Hadn’t she always been forgetful though, a little less hemmed in by organization and schedules than most people? Carol used to pride herself on being free spirited -  interestingly artistic was how one friend described her. Her concept of time had never been tied to an actual clock, and her grasp on the details of plans or events were invariably fuzzy. But what if, instead of being creatively carefree she was actually losing her connection to the world around her? Maybe the fact that she kept calling the dog Ben when his name was Felix was a warning light of incipient large scale memory malfunction.

Caught between the dread of knowing and fear of the unknown, Carol began a discreet campaign of reading articles about dementia and early onset Alzheimer’s. She hated that word, couldn’t bring herself to say it out loud, but she’d read enough to convince herself the word now belonged to her. It was an unspeakable word to be carrying around in her mouth, nearly falling out during conversations about summer plans. It was like an explosive device. She imagined that if she poked at the word too aggressively it would go off, flinging loss and forgetfulness into every corner of her mind.

Not yet. She wasn’t ready to own it yet. She couldn’t bring herself to see a doctor let alone talk about these fears with her family. Saying the word out loud to another person would make it real. Would turn benign forgetfulness into a ravening creature feasting on her memories.

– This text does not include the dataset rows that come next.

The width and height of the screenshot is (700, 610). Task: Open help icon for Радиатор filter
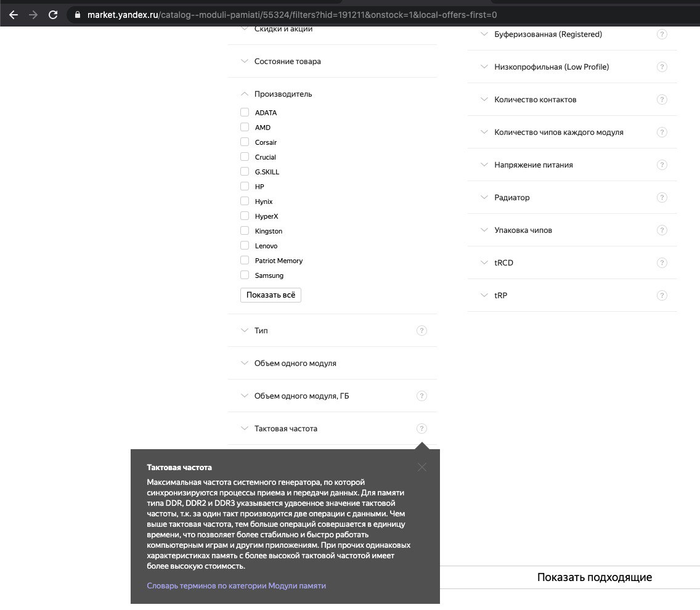662,198
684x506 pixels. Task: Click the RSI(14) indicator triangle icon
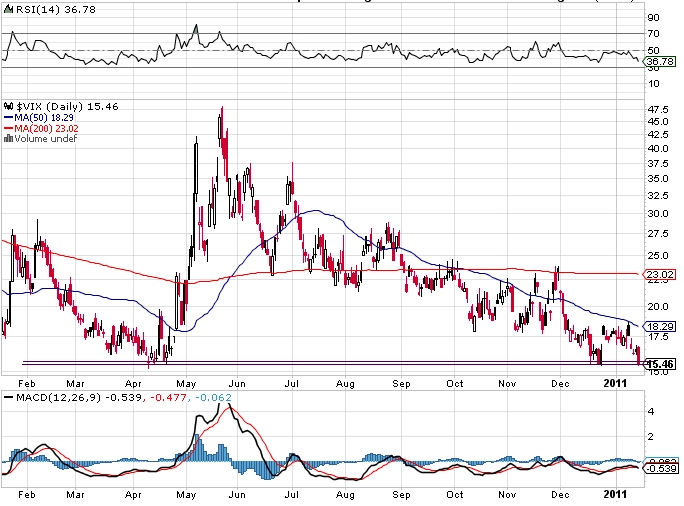[8, 9]
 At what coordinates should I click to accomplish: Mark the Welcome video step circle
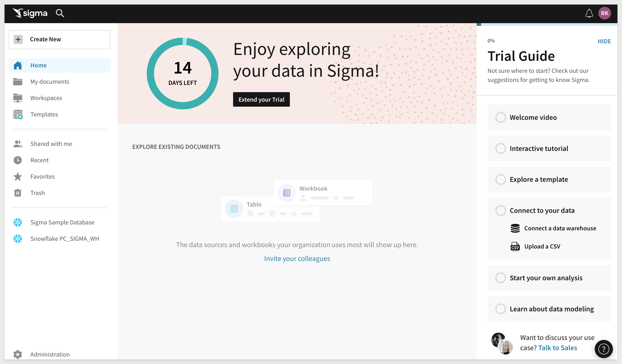[x=501, y=117]
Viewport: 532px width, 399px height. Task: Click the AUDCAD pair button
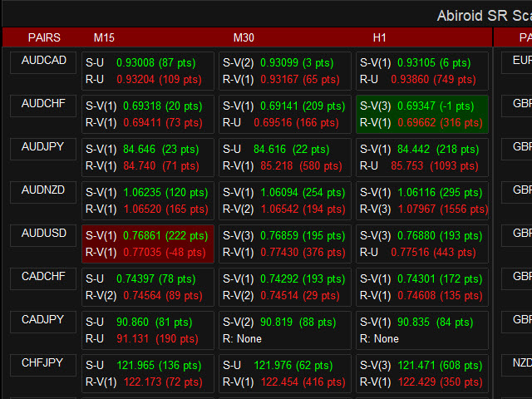[x=43, y=62]
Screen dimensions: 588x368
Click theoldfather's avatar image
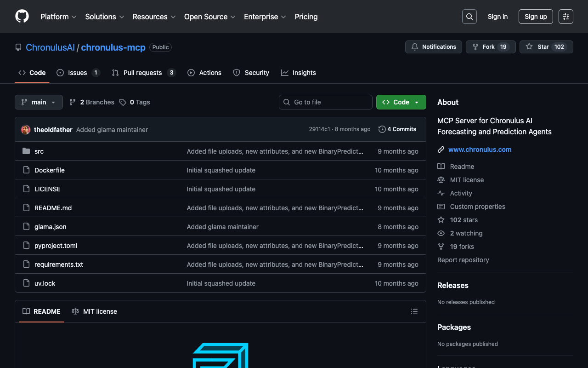tap(26, 130)
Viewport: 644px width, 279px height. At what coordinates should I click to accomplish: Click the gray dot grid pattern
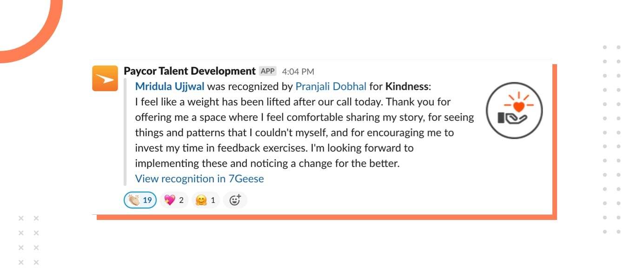tap(611, 140)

She tried to imagine disappearing from her life. Slipping away from her babies. Sure, they were grown now - the oldest was out of the house - but things were starting to get good with them now that she didn’t have to ‘mom’ them anymore. She was looking forward to watching what they would become. She wanted to see their own families grow, hold grandbabies, travel to Peru with her husband like they’d always talked about.  How could she experience the joy of watching Rachel walk down the aisle if she couldn’t remember who Rachel was?

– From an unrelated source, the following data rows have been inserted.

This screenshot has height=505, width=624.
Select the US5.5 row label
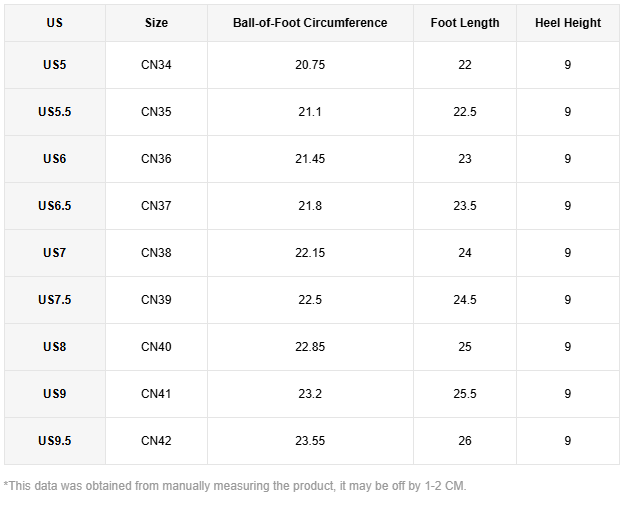pyautogui.click(x=55, y=112)
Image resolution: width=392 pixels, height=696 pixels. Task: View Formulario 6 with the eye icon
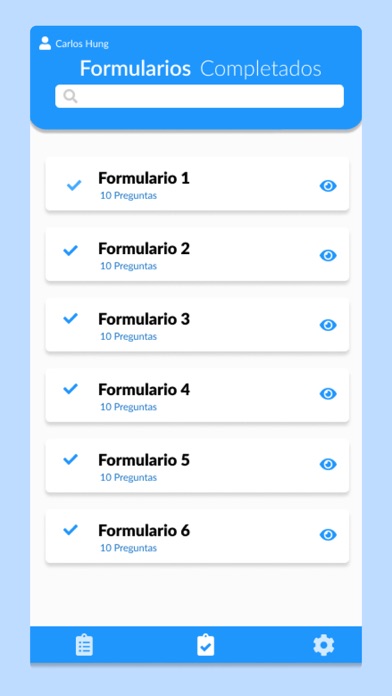[328, 534]
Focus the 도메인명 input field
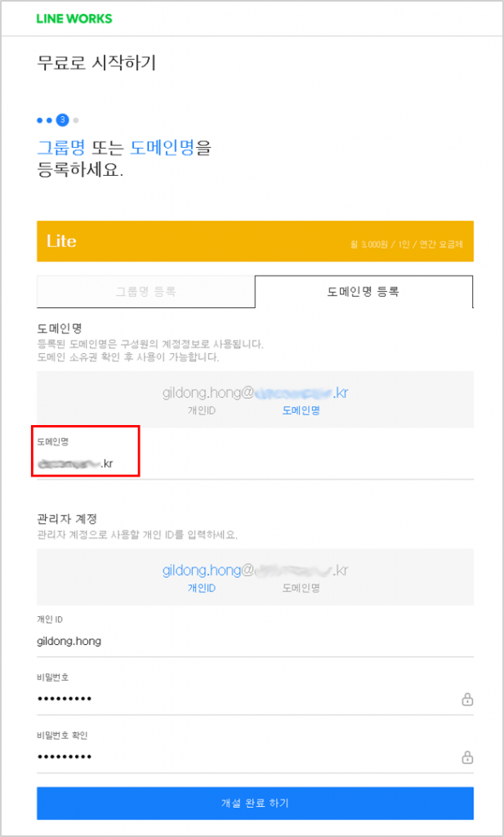Screen dimensions: 504x837 [255, 463]
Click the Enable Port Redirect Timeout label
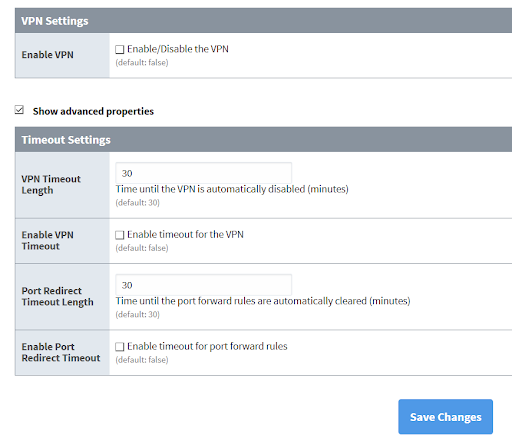The width and height of the screenshot is (512, 448). (x=61, y=352)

Months ago, when the dreadful thoughts first took hold, she feverishly wrote down all the things she wanted her people to know. “I love you.” How to say it in such a way that the truth of it stuck? Was it possible to wrap a hug in words on a page? Line after line of a notebook quickly filled with all the deeply heartfelt messages from mother to child, from wife to husband, to friends so close they were her heart’s family.

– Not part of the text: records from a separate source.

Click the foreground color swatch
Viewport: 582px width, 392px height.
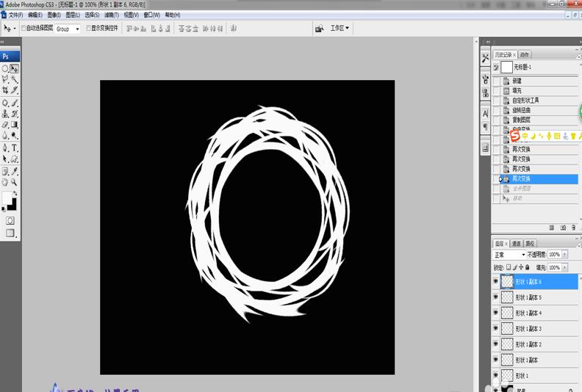click(x=7, y=197)
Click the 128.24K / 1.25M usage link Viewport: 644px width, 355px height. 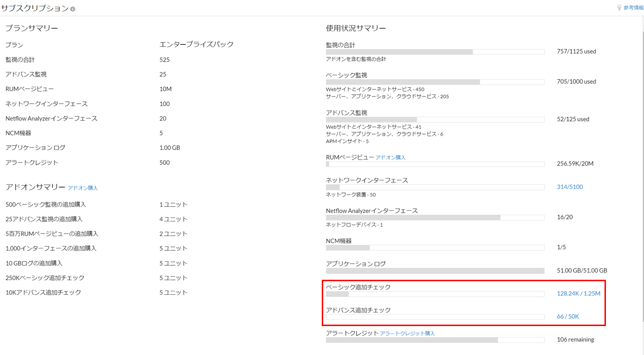578,293
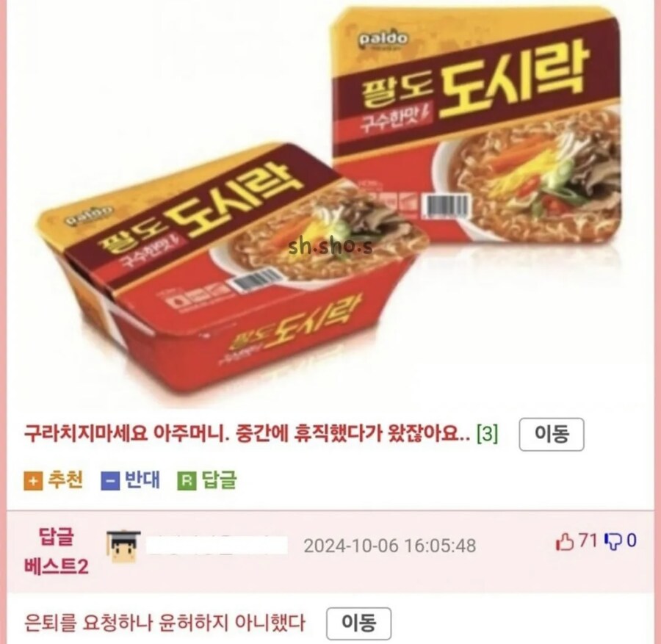
Task: Select the 반대 oppose text label
Action: coord(142,480)
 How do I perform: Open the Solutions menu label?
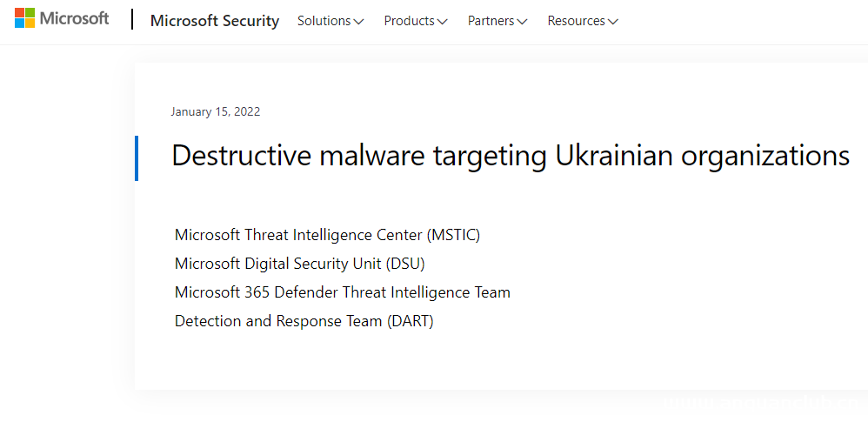[324, 21]
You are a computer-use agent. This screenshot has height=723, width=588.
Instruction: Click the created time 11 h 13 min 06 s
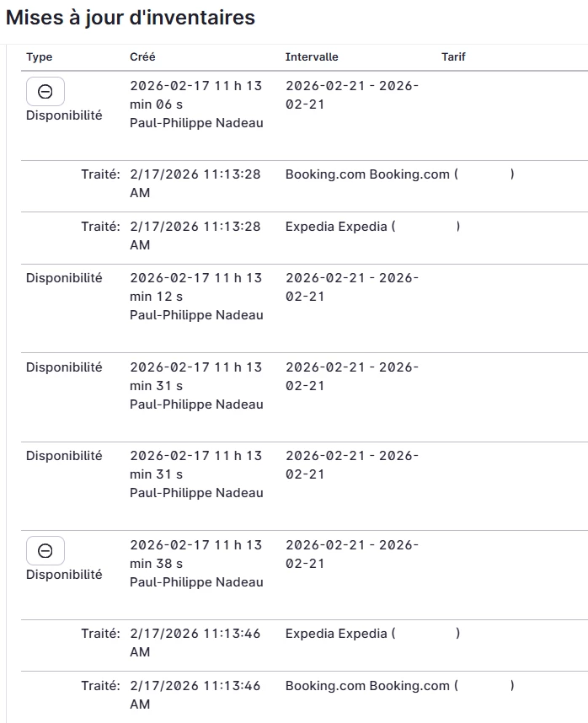[195, 95]
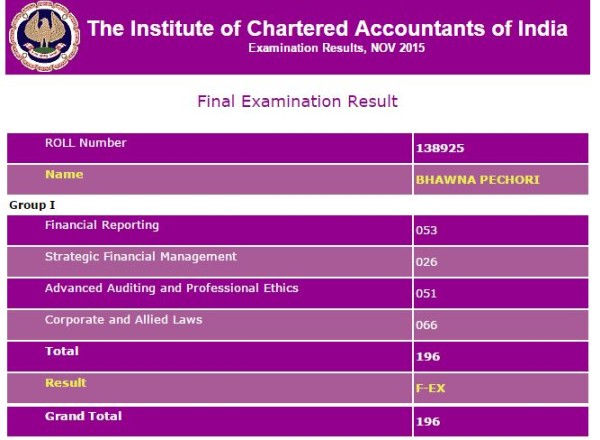This screenshot has height=440, width=600.
Task: Click the Group I section label
Action: tap(32, 204)
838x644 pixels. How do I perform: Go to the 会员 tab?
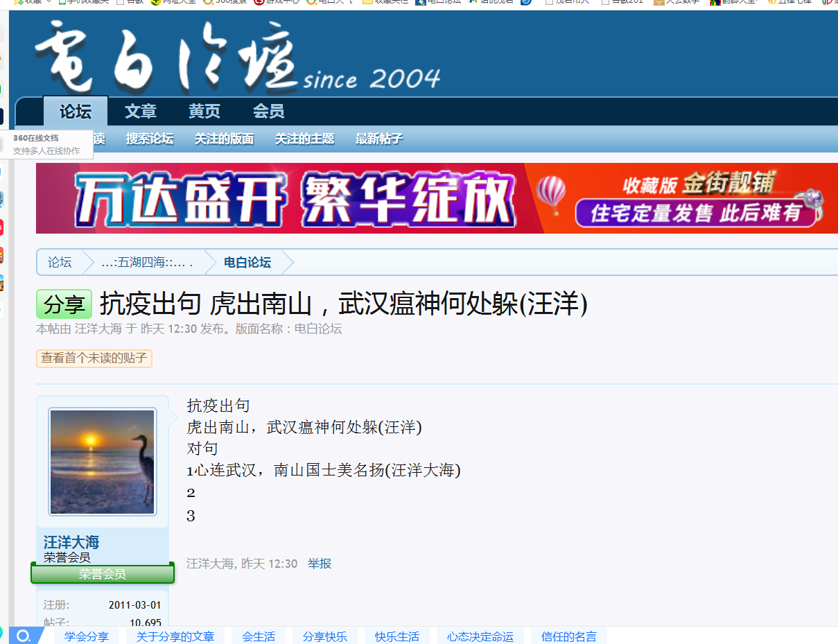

Once the emotional lightening bolts had been recorded, she took to adding random thoughts and words of wisdom as they wandered into her mind.
Keep spare keys by the front door.
Look after your teeth.
If you find the perfect jeans, buy a second pair.
Celebrate each other’s birthdays.
Have chocolate. Always.
Uncle Martin gets farty with potatoes, so stick to squash at Thanksgiving.
Remember how Mrs Garber stepped off her porch and broke her left leg and hip. They had to cut off her trousers and she was mortified. Always wear good underwear.
Rachel is to have the original woodland sketches.
Pay attention, even to the little things.

Back in her room at the end of the creaky hallway, Carol stood in dimness, head bowed and hands folded over her notebook as if in prayer. After a few quiet moments she tucked it safely into a drawer, then closed the door as she left the room.